Carlos Xistra: "O pior que pode acontecer é ver o jogo a escapar"

Artur Jorge - 07/05/2016 - 9:00

O internacional do distrito partiu da relação árbitro/treinador para tocar em pontos cruciais da função. Não entende como é possível ter imagens em direto nos bancos.

Partilhar:

Carlos Xistra falou para os árbitros do seu distrito (foto Jornal Reconquista)

"O pior que pode acontecer a um árbitro é ver o jogo a escapar-lhe". Esta foi uma das frases fortes de Carlos Xistra no final da última semana, em Castelo Branco, numa tertúlia com árbitros de futebol, promovida pelo Núcleo de Árbitros de Futebol Albicastrenses (NAFA).

O mais categorizado juiz de campo de sempre do distrito de Castelo Branco, partiu da relação "árbitro/treinador" para falar da função e alertar a jovem plateia para conteúdos fundamentais no desempenho da função. Consistência, capacidade de decisão imediata, equilíbrio e robustez emocional, lucidez, confiança e integridade, "acima de tudo" - acentuou - são itens indissociáveis à atuação de um árbitro.

Quando se alcançam patamares como aqueles onde Carlos Xistra gravita, outra janela se abre: "uma boa comunicação é fundamental. É preciso cuidado no que se diz, como se diz e a quem se diz. Isto trabalha-se". Ele próprio teve o cuidado de melhorar este aspeto desde o incidente com o treinador vimaranense Sérgio Conceição, já esta temporada.
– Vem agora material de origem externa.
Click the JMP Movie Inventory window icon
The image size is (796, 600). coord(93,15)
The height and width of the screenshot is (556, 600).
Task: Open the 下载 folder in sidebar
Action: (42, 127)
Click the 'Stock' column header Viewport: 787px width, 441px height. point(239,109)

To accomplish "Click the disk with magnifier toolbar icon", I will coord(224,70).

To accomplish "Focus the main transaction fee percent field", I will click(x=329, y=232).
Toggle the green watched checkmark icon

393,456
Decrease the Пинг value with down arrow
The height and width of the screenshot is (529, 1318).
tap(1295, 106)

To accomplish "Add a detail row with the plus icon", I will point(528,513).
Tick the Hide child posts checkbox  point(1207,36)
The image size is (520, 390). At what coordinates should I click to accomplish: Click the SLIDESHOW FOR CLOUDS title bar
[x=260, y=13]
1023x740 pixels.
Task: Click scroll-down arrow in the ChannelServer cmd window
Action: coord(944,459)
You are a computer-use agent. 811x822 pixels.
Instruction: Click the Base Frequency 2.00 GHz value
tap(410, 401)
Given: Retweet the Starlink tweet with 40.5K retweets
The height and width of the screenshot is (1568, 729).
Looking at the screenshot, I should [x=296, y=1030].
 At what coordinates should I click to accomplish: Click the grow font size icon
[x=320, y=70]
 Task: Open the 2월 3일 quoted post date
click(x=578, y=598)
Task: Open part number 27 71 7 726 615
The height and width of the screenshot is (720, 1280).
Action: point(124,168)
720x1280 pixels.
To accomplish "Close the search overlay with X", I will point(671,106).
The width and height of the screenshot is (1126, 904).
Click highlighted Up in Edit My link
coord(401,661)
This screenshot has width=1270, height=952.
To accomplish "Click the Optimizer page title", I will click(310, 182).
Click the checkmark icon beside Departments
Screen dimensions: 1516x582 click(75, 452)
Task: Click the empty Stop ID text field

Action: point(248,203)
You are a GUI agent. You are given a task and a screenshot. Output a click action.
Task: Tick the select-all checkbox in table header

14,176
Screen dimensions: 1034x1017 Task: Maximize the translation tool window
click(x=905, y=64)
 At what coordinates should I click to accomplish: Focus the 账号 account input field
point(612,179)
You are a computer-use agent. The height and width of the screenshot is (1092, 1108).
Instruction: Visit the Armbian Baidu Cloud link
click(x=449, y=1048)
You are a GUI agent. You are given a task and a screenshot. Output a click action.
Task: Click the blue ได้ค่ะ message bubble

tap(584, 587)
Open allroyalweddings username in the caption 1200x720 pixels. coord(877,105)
A relação árbitro/treinador nem sempre é pacífica. O internacional do CA da AF Castelo Branco explica porquê: "cada um, na sua função, é líder. É natural que haja confronto de ideias entre chefes de equipa". Xistra entende o protesto dos treinadores e considera até que "a maioria não faz por mal, mas porque acha que tem razão". E na sequência, sublinha: "nós árbitros só não ganhamos os três pontos, mas queremos sempre ganhar o nosso jogo".

O que tem mais dificuldades em aceitar, sendo mesmo contra, é a presença de imagens em direto nos bancos: "é uma falta de ética estarem elementos com tablet nos bancos. Em Portugal é permitido".

Carlos Xistra promete voltar a estas conferências e emprestar a sua experiência àqueles que estão agora a dar passos que o covilhanense deu nos primeiros anos da década de 1990. Tiago Gonçalves, em nome do NAFA, fala em "momentos privilegiados de aprendizagem" a possibilidade de contar com esta disponibilidade.